As will prisons, the origins of sex-segregated sports can be traced back to cultural and societal beliefs about gender roles and physical differences between men and women. These beliefs led to the assumption that men and women were naturally suited to different types of physical activity, with men being viewed as have a range of advantages over women. On the basis of these beliefs, much of which are supported by science, sports were divided into separate categories for men and women, with men’s sports typically receiving more attention and resources. At first, women were often excluded from participating in sports altogether or were relegated to second-class status with limited access to facilities and equipment. Over time, these assumptions and beliefs were challenged by women who wanted to participate in sports and compete at the same level as men, which the aggregate average differences between male and female continued the need for sex segregation.

The emergence of women’s sports in the 20th century challenged the notion that women were not capable of competing at a high level and helped to break down the barriers that had prevented women from participating in sports. However, to achieve equality in this area, it was recognized that the biological differences must be taken into account. In the United States, the passage of Title IX in 1972 was a significant turning point in the development of women’s sports. Title IX is a federal law that prohibits sex discrimination in education, including athletics. This law required schools to provide equal opportunities for male and female athletes, which led to a surge in the number of women’s sports programs and increased funding for female athletes.

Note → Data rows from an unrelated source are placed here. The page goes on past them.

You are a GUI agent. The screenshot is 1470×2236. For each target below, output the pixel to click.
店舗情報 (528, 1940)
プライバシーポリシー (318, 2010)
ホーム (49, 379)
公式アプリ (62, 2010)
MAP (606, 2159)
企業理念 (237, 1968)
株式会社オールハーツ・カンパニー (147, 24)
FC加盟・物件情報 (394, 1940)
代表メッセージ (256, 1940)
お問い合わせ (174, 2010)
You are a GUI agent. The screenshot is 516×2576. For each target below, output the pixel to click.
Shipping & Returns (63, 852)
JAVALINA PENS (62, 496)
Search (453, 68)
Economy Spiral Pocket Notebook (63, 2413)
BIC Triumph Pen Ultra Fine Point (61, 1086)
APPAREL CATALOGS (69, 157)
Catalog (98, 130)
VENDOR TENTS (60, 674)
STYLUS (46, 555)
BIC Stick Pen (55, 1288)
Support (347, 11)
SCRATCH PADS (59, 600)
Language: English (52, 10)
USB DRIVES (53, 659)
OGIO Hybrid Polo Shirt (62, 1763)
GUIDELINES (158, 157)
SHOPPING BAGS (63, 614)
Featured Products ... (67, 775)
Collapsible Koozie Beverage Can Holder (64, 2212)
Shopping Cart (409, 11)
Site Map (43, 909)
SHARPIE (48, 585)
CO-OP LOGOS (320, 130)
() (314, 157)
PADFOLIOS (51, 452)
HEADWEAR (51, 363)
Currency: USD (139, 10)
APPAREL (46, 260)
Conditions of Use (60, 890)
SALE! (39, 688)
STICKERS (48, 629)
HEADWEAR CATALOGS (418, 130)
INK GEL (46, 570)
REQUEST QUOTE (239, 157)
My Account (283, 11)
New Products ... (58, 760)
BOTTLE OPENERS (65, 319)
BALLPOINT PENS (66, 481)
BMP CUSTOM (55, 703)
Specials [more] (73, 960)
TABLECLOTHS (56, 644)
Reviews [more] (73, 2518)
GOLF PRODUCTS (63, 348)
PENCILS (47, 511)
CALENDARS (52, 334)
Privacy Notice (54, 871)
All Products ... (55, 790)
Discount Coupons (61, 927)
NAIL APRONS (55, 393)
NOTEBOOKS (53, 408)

While sex-segregated sports remain the norm, the reasons for this concern physical differences between men and women, such as differences in strength and body composition, as determinable by science, rather than assumptions about gender roles and abilities. All this was due in part to the growing influence of feminism and the civil rights movement, which challenged traditional gender roles and advocated for equal opportunities for women. The movement to desegregate sports by sex is an assault on the decades of progress women have made in Western society.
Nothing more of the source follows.